Как бы там ни было, Данилкин свой выбор сделал, и истинные причины, побудившие его поступить так, а не иначе, нам неизвестны. Пресс-секретарь Хамовнического суда Наталья Васильева заявила The Nеw Times: «Я вас огорчу. Судья Данилкин не будет давать интервью вашему изданию и никакому другому. Не хочет он».
Список Ходорковского
Любой чиновник имеет право не общаться с прессой. Но очевидно, что в ближайшие месяцы председатель Хамовнического суда, только что освободившийся от мучительного для него процесса по «делу ЮКОСа», без внимания массмедиа не останется. Он столкнется с новой «напастью». Судья Данилкин, как и другие его коллеги, выносившие приговоры по делам, связанным с компанией ЮКОС, рискует попасть в «список Ходорковского», о создании которого объявил Европарламент. Депутат Европарламента, член подкомитета по правам человека Кристина Оюланд объяснила The New Times, что пока списка как такового не существует: надо анализировать ситуацию, подробно прописать, кто из российских чиновников конкретно причастен к преследованию фигурантов «дела ЮКОСа». «Но Европа не остановится ни перед чем, чтобы права человека в России соблюдались», — заявила она. По информации The New Times, в «список Ходорковского», скорее всего, войдут как первые лица государства, включая премьер-министра Владимира Путина и вице-премьера Игоря Сечина, так и следователи, прокуроры и судьи, обеспечивающие исполнение заказа по расправе над нефтяной компанией, ее владельцами и сотрудниками. Все они в перспективе могут лишиться въездных виз в Европу, а их счета в западных банках будут заморожены.

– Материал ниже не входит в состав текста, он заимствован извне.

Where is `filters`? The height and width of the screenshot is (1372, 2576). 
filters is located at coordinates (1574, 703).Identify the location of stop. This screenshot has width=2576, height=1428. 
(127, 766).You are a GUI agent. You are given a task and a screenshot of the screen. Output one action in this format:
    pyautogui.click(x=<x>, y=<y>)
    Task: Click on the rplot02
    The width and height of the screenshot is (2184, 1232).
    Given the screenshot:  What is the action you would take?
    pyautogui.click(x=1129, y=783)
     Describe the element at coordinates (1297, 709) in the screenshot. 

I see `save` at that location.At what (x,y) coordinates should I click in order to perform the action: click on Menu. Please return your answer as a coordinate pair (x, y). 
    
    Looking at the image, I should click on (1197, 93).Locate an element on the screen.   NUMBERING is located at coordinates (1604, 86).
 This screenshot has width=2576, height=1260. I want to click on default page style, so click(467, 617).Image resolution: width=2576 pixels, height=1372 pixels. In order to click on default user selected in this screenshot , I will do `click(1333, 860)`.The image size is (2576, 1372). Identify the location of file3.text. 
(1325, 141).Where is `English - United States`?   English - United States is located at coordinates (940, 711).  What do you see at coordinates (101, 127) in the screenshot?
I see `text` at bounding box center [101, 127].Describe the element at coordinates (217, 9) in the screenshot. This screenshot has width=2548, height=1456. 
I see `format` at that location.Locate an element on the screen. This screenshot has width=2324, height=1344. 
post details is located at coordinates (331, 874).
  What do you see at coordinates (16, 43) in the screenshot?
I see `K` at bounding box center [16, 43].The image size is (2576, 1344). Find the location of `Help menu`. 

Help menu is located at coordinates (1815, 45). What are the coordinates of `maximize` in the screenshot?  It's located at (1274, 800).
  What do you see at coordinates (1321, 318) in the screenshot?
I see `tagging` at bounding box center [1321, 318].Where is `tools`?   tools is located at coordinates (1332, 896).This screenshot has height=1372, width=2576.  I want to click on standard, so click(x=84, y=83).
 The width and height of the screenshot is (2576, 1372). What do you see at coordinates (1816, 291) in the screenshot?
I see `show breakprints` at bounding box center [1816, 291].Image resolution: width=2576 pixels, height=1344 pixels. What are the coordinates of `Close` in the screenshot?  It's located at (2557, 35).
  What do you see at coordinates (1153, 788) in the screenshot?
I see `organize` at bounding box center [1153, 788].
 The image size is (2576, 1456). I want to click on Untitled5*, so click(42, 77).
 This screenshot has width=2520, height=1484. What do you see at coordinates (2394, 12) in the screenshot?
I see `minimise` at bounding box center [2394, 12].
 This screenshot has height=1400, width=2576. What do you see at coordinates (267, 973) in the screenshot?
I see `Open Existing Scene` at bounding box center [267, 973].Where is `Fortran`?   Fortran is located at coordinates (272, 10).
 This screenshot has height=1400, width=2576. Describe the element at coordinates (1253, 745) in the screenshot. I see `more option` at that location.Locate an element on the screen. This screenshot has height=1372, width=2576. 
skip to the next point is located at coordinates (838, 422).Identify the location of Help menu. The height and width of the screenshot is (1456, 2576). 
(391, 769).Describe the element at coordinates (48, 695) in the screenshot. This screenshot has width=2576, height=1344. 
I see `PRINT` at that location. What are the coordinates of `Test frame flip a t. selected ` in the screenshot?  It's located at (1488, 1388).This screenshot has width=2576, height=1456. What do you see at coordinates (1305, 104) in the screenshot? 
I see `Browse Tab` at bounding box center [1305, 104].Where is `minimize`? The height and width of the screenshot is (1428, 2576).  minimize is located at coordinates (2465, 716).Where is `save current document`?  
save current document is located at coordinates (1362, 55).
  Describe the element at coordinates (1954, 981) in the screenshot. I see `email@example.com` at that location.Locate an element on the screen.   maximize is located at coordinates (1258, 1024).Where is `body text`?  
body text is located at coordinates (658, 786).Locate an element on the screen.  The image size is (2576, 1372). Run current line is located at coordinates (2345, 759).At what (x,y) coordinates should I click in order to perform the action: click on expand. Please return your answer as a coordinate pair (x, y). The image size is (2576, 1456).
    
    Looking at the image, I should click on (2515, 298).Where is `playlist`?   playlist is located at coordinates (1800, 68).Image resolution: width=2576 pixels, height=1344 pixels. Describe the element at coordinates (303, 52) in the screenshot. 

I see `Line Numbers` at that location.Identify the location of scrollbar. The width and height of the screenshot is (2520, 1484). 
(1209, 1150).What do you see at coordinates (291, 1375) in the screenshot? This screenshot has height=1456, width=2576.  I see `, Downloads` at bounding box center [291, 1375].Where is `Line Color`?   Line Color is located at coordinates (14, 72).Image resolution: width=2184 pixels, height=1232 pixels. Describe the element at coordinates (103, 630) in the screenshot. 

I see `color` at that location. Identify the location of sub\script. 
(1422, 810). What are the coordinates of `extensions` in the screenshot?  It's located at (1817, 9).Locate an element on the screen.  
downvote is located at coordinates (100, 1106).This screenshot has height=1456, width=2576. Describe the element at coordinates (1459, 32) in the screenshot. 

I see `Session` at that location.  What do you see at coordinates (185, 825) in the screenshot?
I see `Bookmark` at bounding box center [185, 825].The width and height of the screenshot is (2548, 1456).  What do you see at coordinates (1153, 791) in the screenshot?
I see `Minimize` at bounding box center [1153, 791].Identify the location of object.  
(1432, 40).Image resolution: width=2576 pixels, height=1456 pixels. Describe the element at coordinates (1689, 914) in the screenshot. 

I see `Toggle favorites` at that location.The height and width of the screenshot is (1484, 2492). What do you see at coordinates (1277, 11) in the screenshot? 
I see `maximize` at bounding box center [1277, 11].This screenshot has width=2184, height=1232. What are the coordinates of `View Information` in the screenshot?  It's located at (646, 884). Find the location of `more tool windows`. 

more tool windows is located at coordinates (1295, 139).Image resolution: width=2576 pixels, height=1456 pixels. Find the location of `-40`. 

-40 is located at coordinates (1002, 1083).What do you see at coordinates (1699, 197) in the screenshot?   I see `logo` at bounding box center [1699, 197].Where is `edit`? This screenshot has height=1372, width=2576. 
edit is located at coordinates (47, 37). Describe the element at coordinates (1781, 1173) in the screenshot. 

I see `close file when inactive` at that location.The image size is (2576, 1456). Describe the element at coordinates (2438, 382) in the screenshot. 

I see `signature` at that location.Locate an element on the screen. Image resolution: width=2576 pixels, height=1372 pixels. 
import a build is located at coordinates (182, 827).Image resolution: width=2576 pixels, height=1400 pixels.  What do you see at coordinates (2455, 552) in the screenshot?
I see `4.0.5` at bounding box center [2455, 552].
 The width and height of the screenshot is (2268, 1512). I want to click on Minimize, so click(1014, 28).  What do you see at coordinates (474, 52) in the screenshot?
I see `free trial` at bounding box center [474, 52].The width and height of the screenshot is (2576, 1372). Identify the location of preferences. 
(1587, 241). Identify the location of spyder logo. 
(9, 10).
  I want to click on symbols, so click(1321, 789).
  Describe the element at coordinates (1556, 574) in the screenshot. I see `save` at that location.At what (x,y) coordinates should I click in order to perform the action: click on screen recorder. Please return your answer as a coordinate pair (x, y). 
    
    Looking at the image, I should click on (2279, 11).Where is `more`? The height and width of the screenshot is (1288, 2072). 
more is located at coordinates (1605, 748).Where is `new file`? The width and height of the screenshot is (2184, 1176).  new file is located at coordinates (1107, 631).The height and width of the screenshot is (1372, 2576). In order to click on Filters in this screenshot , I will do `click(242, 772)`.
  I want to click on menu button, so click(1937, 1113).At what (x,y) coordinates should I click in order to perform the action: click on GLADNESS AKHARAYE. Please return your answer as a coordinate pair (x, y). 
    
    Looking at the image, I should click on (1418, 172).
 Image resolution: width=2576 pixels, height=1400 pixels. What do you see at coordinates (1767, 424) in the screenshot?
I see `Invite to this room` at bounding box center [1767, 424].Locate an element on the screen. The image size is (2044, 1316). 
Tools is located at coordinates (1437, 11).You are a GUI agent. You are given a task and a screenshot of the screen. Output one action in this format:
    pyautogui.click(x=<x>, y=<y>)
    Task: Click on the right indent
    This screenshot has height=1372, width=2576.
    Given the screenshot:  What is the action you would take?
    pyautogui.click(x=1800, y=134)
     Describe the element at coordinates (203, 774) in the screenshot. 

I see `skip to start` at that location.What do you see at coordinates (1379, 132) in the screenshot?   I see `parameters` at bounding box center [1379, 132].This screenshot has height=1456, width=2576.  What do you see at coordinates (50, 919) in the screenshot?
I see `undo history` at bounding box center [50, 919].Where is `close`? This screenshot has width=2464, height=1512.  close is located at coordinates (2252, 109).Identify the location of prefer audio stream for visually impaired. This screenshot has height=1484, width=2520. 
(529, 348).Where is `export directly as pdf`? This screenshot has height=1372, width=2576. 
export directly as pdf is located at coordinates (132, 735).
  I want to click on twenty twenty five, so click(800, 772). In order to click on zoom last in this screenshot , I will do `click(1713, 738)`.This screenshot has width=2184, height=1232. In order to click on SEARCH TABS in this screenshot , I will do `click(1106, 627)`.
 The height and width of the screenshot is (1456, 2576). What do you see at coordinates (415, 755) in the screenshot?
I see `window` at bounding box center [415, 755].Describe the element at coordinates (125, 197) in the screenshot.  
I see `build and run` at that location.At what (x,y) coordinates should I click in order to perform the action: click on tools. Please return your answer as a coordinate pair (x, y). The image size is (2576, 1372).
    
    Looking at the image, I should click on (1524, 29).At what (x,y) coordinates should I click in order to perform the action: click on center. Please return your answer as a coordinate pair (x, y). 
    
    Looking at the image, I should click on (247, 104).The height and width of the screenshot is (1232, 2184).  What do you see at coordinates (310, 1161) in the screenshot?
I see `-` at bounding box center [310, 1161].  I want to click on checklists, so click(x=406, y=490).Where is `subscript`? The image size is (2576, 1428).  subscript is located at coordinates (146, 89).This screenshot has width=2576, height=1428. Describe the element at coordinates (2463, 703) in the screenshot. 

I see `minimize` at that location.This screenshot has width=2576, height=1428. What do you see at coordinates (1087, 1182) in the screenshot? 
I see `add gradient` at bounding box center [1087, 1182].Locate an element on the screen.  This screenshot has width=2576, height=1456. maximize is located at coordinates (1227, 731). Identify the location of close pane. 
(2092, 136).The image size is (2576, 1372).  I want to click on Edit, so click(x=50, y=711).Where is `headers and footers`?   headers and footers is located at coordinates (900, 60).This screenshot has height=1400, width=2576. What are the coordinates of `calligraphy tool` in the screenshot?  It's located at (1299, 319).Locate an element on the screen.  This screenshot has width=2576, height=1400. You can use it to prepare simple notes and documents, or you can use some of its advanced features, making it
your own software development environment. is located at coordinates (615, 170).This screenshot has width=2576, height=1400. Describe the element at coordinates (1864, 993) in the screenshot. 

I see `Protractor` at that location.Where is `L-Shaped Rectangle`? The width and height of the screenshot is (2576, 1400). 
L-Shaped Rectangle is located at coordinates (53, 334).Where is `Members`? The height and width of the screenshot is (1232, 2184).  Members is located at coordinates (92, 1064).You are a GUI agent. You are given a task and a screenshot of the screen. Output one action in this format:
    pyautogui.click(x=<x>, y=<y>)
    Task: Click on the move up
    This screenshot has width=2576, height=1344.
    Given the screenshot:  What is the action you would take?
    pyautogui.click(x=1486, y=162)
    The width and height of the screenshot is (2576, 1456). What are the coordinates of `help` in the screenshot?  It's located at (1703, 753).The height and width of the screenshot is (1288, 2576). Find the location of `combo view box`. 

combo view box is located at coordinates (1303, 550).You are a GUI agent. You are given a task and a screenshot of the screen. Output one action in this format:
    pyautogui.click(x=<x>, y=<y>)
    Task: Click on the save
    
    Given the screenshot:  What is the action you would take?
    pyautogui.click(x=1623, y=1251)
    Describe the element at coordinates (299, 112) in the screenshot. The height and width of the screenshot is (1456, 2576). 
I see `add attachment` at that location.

Таким образом, «дело ЮКОСа» получает новое развитие, продолжится уже не в правовом, а в политическом поле. Впрочем, в российских реалиях оно в правовом поле и не существовало, о чем в письме в The New Times напомнил Платон Лебедев, которому мы задали вопросы о приговоре и его юридических перспективах: «Поскольку это не Суд, то это не «наказание». Это месть различной политической и уголовной шпаны, контролирующей Россию. От этой шпаны можно ожидать всего. Пока я четко понимаю, что я у них в плену. Что делать? «Мочить» шпану где только можно, то есть бороться дальше». И добавил: «Честно, не ожидал от вас использования правовой лексики в вопросах, которые не относятся к праву».